I'd like to see how the wicks are seated in dual coil configuration if anyone is up for the task... 


Sent from my iPhone using Tapatalk


----------



## Dietz

Amir said:


> I'd like to see how the wicks are seated in dual coil configuration if anyone is up for the task...
> 
> 
> Sent from my iPhone using Tapatalk


Ill post a pic today for you


----------



## KZOR

Not sure what this alien build is called but it came out nice. Also took a few pics of how i wick the CSMNT with a dual build.

Reactions: Like 3 | Winner 2


----------



## Amir

Dietz said:


> Ill post a pic today for you



Thanx @Dietz


Sent from my iPhone using Tapatalk


----------



## Amir

KZOR said:


> Not sure what this alien build is called but it came out nice. Also took a few pics of how i wick the CSMNT with a dual build.
> View attachment 87954
> View attachment 87955
> View attachment 87956
> View attachment 87957
> View attachment 87958
> View attachment 87959
> View attachment 87960
> View attachment 87961
> View attachment 87962



Awesome build and thanx for that wicking pic... so the coils basically get pulled away from each other and hang slightly off the build deck.. almost velocity style wicking in the end... I've been doing almost the same thing, except with shorter wicks just touching the deck, but I just wanted to make sure I'm getting the most out of the CSMNT. 

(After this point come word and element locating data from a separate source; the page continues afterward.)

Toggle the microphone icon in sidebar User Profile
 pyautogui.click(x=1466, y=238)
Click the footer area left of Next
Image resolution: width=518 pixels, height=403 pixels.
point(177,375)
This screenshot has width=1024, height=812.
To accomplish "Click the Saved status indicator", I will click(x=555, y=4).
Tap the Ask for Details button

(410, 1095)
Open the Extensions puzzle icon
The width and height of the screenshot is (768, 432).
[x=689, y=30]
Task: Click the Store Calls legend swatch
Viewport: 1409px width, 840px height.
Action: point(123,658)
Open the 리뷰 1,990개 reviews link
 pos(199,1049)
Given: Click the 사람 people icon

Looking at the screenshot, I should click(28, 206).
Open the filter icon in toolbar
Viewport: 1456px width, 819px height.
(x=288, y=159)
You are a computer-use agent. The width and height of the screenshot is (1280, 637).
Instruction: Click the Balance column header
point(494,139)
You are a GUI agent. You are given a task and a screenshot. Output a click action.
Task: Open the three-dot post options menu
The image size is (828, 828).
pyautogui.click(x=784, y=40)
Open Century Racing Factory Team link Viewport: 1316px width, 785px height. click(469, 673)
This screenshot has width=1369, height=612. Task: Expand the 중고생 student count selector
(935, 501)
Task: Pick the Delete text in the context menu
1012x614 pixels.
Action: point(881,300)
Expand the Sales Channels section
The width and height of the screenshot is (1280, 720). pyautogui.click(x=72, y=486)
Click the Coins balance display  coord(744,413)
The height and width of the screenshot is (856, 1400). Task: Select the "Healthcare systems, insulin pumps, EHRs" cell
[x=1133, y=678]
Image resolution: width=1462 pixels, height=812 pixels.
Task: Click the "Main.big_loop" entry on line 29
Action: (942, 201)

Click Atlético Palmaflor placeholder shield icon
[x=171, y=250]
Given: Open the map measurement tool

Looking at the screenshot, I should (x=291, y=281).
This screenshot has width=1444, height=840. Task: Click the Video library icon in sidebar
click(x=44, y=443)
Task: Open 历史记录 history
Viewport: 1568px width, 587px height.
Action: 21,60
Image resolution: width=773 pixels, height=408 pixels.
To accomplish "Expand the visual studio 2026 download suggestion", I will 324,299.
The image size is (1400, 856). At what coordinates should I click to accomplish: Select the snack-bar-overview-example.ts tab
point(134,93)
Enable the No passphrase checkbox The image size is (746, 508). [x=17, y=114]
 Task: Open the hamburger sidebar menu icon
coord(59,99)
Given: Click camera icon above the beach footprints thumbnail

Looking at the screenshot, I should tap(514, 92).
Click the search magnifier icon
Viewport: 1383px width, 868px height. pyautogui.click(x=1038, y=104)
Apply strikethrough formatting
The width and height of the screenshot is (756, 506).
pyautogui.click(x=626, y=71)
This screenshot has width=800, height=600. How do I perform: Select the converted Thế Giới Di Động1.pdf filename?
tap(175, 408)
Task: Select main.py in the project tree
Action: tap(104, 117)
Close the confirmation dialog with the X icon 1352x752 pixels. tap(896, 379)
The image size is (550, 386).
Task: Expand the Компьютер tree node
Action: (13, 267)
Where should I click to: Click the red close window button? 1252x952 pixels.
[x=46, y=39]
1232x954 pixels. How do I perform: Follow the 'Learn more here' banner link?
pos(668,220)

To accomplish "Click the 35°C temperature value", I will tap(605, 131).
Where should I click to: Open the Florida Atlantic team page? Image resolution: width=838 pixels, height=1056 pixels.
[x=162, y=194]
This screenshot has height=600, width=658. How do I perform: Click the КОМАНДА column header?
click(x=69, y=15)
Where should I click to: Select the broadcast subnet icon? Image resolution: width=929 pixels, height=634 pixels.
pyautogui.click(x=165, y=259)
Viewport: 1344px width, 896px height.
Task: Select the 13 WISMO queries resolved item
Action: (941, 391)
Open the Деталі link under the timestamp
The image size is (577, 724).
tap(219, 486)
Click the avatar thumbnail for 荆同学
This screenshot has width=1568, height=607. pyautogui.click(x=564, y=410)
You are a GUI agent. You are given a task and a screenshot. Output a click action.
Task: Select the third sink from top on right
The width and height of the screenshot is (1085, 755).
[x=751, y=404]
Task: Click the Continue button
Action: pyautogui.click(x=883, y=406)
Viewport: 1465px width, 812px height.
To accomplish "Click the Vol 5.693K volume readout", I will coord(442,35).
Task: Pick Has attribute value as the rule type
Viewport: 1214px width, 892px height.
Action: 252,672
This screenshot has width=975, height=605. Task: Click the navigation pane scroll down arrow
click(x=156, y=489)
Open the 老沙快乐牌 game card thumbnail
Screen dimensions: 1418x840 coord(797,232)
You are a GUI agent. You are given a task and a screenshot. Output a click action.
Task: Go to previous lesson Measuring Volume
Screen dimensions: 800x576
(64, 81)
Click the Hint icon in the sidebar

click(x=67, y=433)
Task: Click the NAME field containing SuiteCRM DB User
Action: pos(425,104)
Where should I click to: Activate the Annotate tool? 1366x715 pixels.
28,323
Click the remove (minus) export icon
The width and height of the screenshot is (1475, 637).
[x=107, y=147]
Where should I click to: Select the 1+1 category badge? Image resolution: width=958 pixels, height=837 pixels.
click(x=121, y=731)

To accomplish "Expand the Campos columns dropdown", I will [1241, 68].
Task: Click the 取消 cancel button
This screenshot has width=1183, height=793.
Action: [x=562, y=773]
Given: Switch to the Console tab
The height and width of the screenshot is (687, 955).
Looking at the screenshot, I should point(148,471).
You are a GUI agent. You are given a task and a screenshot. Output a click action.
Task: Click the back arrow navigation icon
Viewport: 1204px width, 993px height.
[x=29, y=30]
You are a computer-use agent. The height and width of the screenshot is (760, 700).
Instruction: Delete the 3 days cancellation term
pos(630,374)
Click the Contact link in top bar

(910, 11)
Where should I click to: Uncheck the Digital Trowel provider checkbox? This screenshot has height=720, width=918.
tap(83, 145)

Sent from my iPhone using Tapatalk

Reactions: Like 1


----------



## Mahir

Amir said:


> so this is where i am at... gasphase Ni80 fused series dual claptons at 3mm ID coming in at 0.095ohm
> 
> I'm vaping at 195W and the heat isn't overwhelming... I do, however, feel that I need to remove one of the coils as 195W on a 220W mod isn't ideal.
> 
> View attachment 86973
> View attachment 86974



Awesome stuff bro, where did you get those coils, or the wire?


----------



## Silver

KZOR said:


> Not sure what this alien build is called but it came out nice. Also took a few pics of how i wick the CSMNT with a dual build.
> View attachment 87954
> View attachment 87955
> View attachment 87956
> View attachment 87957
> View attachment 87958
> View attachment 87959
> View attachment 87960
> View attachment 87961
> View attachment 87962



My gosh @KZOR 
Those coils look wicked
Like a scene from a science fiction movie

Whats the vape like? And the ohms? And what power you vaping it at?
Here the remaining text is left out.